### [Your objective]
Scale the rows below from the line containing "You are a computer-use" down through the line containing "(x=105, y=299)", both ends included, and write those lines out again with their requests. Multiply every coordinate in the answers by 0.25 and round to whole numbers, with halves going up. Omit the pictures.

### [Extracted records]
begin
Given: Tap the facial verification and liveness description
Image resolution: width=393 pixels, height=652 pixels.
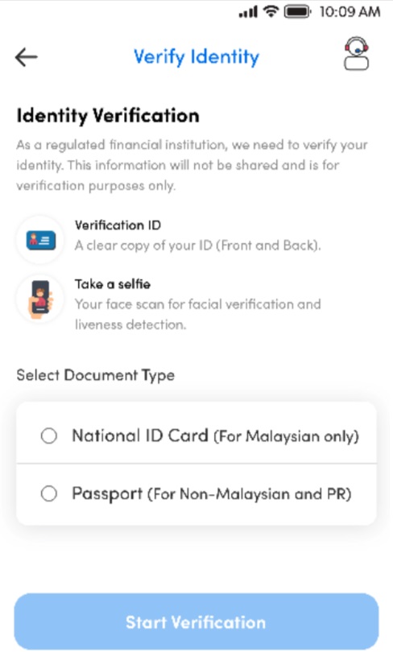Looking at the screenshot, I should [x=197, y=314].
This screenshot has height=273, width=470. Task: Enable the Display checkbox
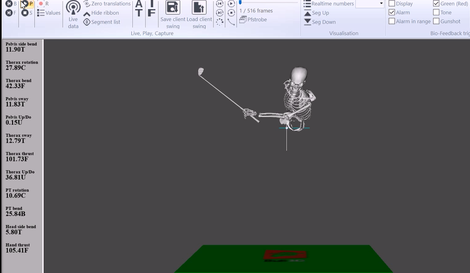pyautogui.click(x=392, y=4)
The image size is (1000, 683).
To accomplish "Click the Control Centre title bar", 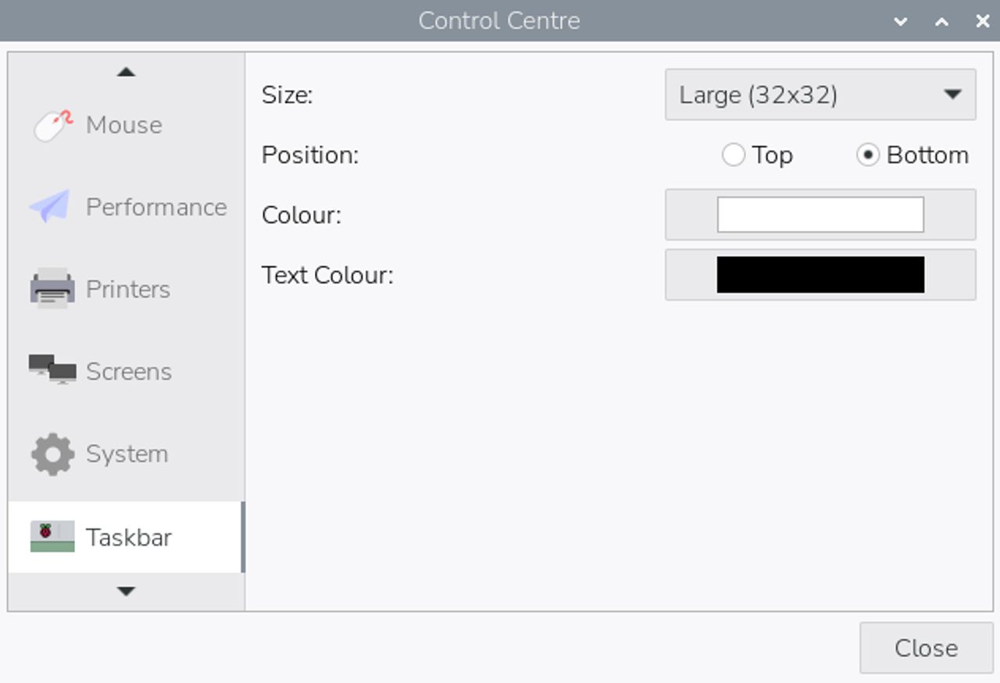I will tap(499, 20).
end
begin
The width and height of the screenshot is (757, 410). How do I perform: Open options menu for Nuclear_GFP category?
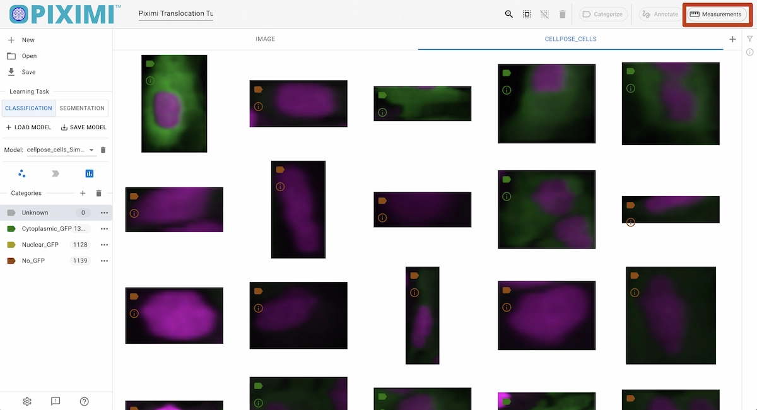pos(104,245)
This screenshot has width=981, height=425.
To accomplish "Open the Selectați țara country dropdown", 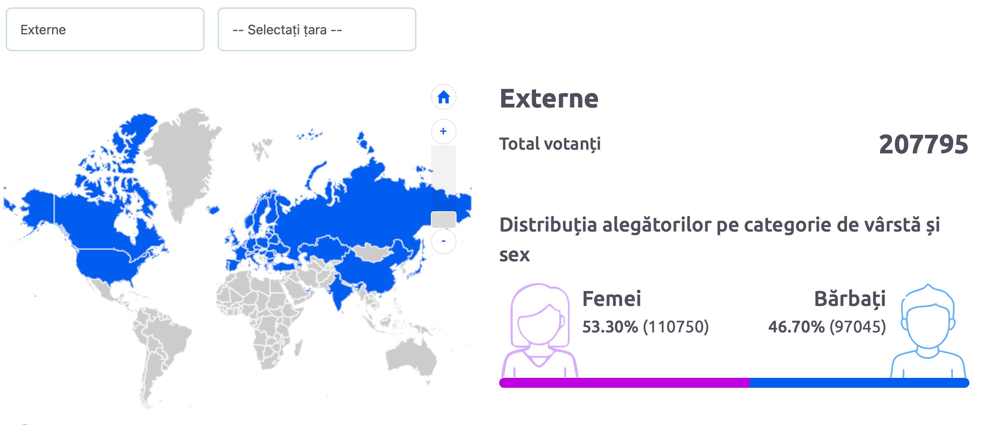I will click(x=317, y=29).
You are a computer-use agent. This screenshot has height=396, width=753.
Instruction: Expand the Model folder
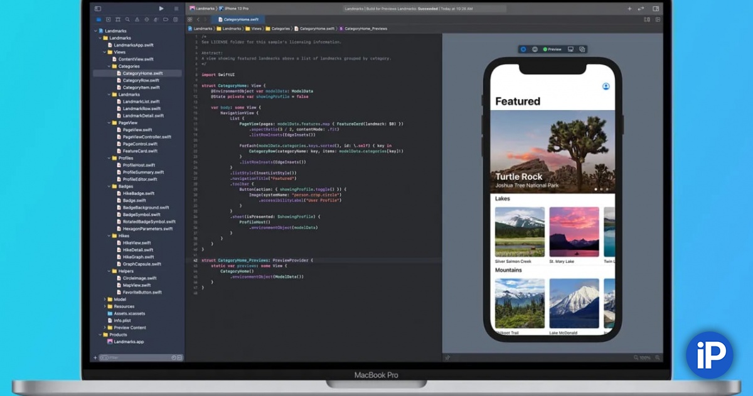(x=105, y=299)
end
begin
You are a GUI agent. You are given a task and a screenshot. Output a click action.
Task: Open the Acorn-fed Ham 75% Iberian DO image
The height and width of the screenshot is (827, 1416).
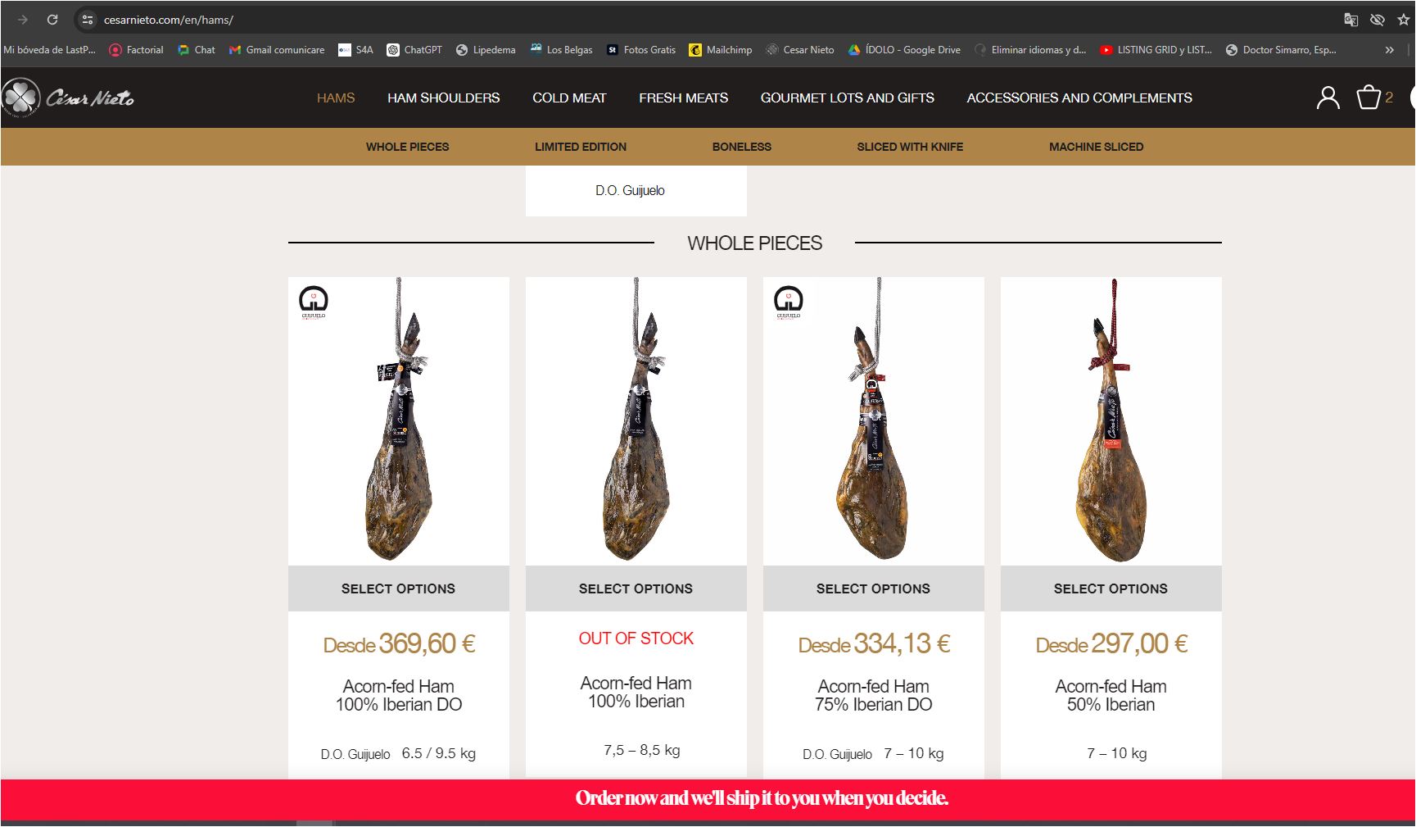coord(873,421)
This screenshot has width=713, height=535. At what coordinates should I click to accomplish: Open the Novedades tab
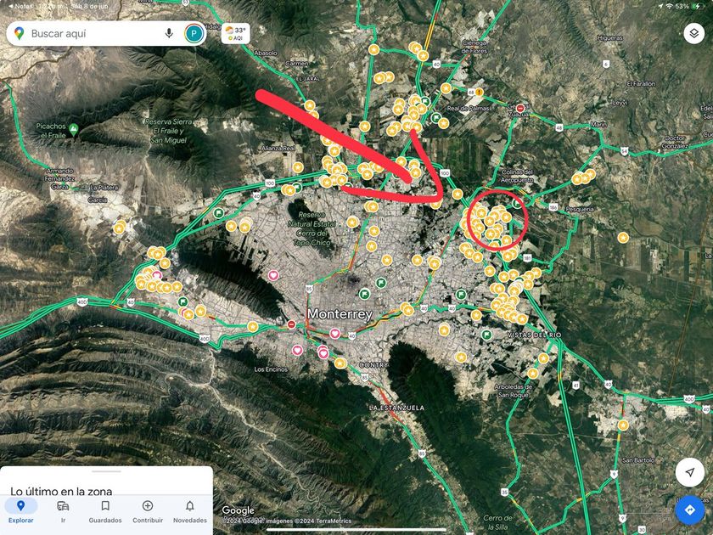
end
### [Expected answer]
You are a computer-use agent. This screenshot has height=396, width=753.
Instruction: Expand the Model folder
(x=26, y=75)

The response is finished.